[Devel] [PATCH RFC] fsio: filesystem io accounting cgroup

Mon Jul 8 11:11:44 PDT 2013

On Mon, Jul 08, 2013 at 02:01:39PM +0400, Konstantin Khlebnikov wrote:
> RESEND: fix CC
> 
> This is proof of concept, just basic functionality for IO controller.
> This cgroup will control filesystem usage on vfs layer, it's main goal is
> bandwidth control. It's supposed to be much more lightweight than memcg/blkio.
> 
> This patch shows easy way for accounting pages in dirty/writeback state in
> per-inode manner. This is easier that doing this in memcg in per-page manner.

In the past other developers (CC Greg Thelen <gthelen at google.com>) have posted
patches where inode was associated with a memcg for writeback accounting.

So accounting was per inode and not per page. We lose granularity in the
process if two processes in different cgroups are doing IO to a file but it
was considered good enough approximation in general. 

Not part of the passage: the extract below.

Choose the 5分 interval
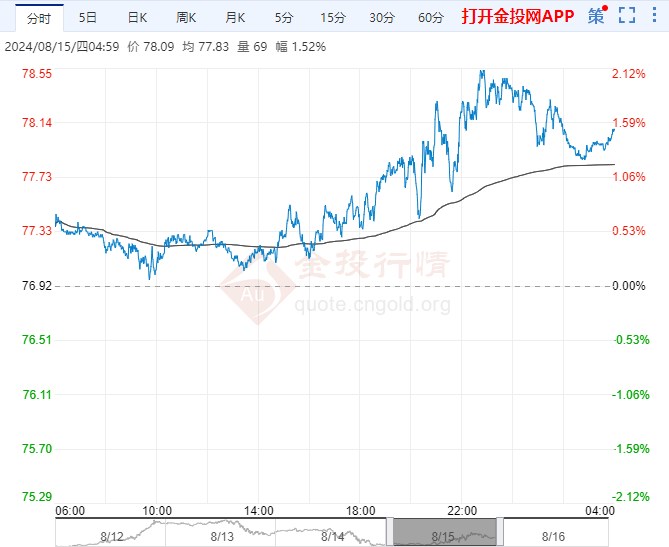The height and width of the screenshot is (547, 669). 284,17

> Main idea is in keeping on each inode pointer (->i_fsio) to cgroup which owns
> dirty data in that inode. It's settled by fsio_account_page_dirtied() when
> first dirty tag appears in the inode. Relying to mapping tags gives us locking
> for free, this patch doesn't add any new locks to hot paths.
> 
> Unlike to blkio this method works for all of filesystems, not just disk-backed.
> Also it's able to handle writeback, because each inode has context which can be
> used in writeback thread to account io operations.
> 
> This is early prototype, I have some plans about extra functionality because
> this accounting itself is mostly useless, but it can be used as basis for more
> usefull features.
> 
> Planned impovements:
> * Split bdi into several tiers and account them separately. For example:
>   hdd/ssd/usb/nfs. In complicated containerized environments that might be
>   different kinds of storages with different limits and billing. This is more
>   usefull that independent per-disk accounting and much easier to implement
>   because all per-tier structures are allocated before disk appearance.

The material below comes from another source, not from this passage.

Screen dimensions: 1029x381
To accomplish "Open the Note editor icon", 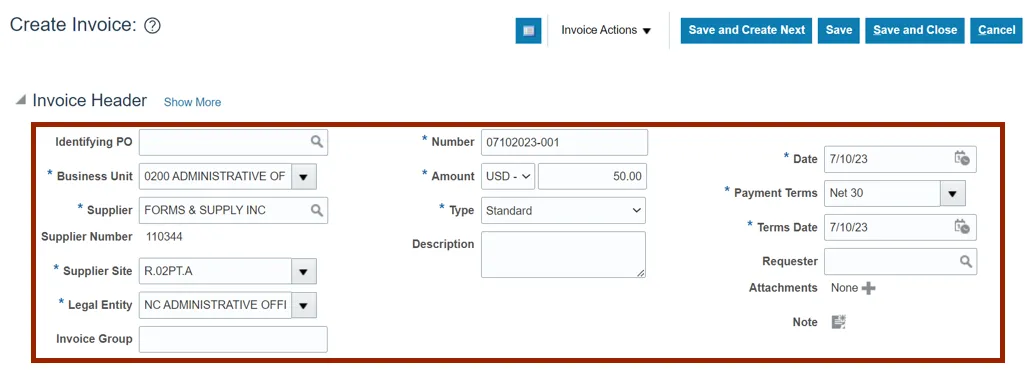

What does this mean? With-in a cgroup there are different IO rate rules 
depending on who is backing the bdi? If yes, then can't this info be
exported to user space (if it is not already) and then user space can
set the rules accordingly on disk.

W.r.t the issue of being able to apply rules only when disk appears, I 
think we will need a solution for this in user space which applies the
rules when disk shows up.  I think systemd is planning to take care of of this
up to some extent where one can specify IO bandwidth limits and these
limits get applied when disk shows up. I am not sure if it allows
different limits for different disks or not.

> * Add some hooks for accounting actualy issued IO requests (iops).
> * Implement bandwidth throttlers for each tier individually (bps and iops).
>   This will be the most tasty feature. I already have very effective prototype.

Can you please give some details here and also explain why blkcg can not
achieve do the same.

> * Add hook into balance_dirty_pages to limit amount of dirty page for each
>   cgroup in each tier individually. This is required for accurate throttling,
>   because if we want to limit speed of writeback we also must limit amount
>   of dirty pages otherwise we have to inject enourmous delay after each sync().

So there is a separate knob for limiting on buffered write rate and it 
is not accounted towards direct writes etc?

Anyway, limiting dirty pages per memory cgroup will be required even if
we use blkcg.

> * Implement filtered writeback requests for writing only data which belongs to
>   particular fsio cgroup (or cgroups tree) to keep dirty balance in background.

I think Greg had done similar modifications and put inodes into cgroup
specific writeback lists and modify writeback logic.

So quite a few pieces w.r.t balance_dirty_pages() and inode tagging are
common even if we support writeback limits using blkcg. Only question we
will have to figure out why implement all this functinality using a new
cgroup controller instead of enhancing blkcg.

Thanks
Vivek